Two federal appeals courts, the New York-based 2nd Circuit and the San Francisco-based 9th Circuit, have blocked orders that would have required the Trump administration to present more details about why officials decided to shut down the program offering quasi-legal status and work permits to undocumented immigrants who arrived in the U.S. as children, Politico reports.
The courts on Tuesday issued stays putting on hold orders by district court judges who had directed the Justice Department and the Department of Homeland Security to give challengers more records about information and advice considered in when making the decision on DACA last month, Politico adds.
On Tuesday morning, a three-judge 2nd Circuit panel heard arguments on the Justice Department’s request to lift the administration’s obligation to search for and produce records about the move to end DACA. The Justice Department sent one of its top attorneys, Hashim Mooppan, to Manhattan to argue that the government is struggling to locate, review and log thousands of documents related to the decision.
“I would just like to emphasize just how significant the burdens are. One out of every 14 [Immigration and Customs Enforcement] lawyers is devoted to considering the discovery requests in this case. Every DHS litigation lawyer at DHS headquarters is considering the discovery requests in this case. Programmatic interests are being subordinated to follow the discovery requests in this case.” Mooppan told the judges.

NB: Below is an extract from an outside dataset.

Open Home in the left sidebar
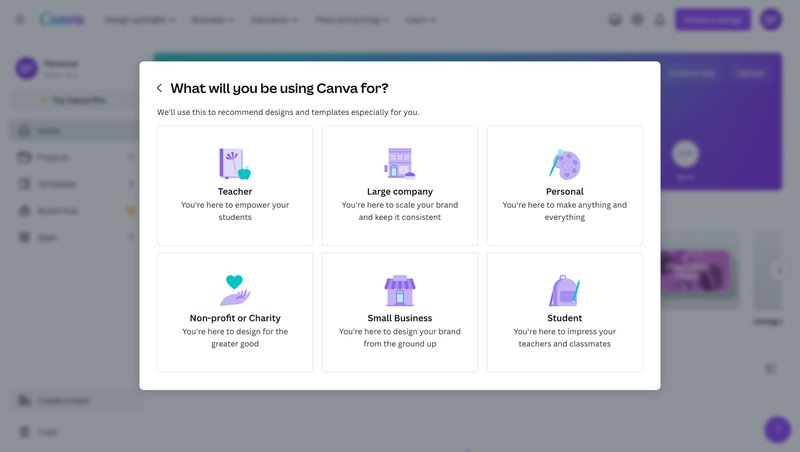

Mooppan added that officials were facing the prospect of preparing 30,000 documents by this Friday in a pair of cases, one brought by a DACA recipient and another by the State of New York and 14 other states.

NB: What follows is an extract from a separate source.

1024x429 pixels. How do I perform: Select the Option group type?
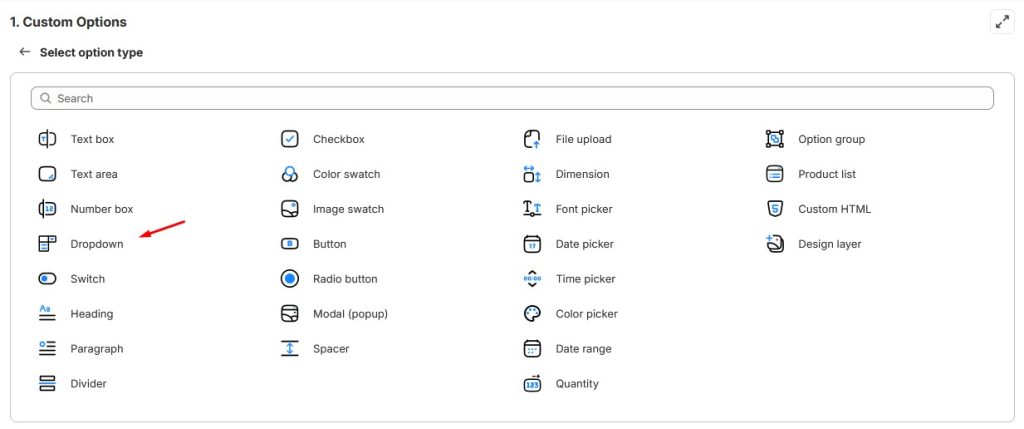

The judges who considered the stay issue expressed puzzlement that the judge in the cases didn’t prioritize the threshold question of whether the courts should be considering the disputes at all, or whether the issue is best left to the executive branch and Congress.
In the order issued Tuesday afternoon, Judges Dennis Jacobs, Robert Sack and Barrington Parker said the temporary stay would be extended until U.S. District Court Judge Nicholas Garaufis “has considered and decided expeditiously issues of jurisdiction and justiciability.”
In San Francisco’s 9th Circuit, a three-judge panel granted the federal government a reprieve from rulings requiring it to turn over legal advice about DACA, along with other materials. Earlier Tuesday, a federal magistrate had ordered that acting Secretary of Homeland Security Elaine Duke submit to a four-hour deposition by November 15 in connection with a set of five lawsuits pending in San Francisco over the DACA cancellation.
However, the appeals court order from Judges Kim Wardlaw, Ronald Gould and Paul Watford put all that on hold while the 9th Circuit decides what to do with the federal government’s request to overturn orders issued in those cases, Politico notes.
Judges in the Brooklyn and San Francisco cases have said the efforts to complete the factual record were urgent because the Trump administration is planning to begin effectively kicking people out of the DACA program on March 5. The Justice Department declined to comment on the appeals court rulings, Politico writes.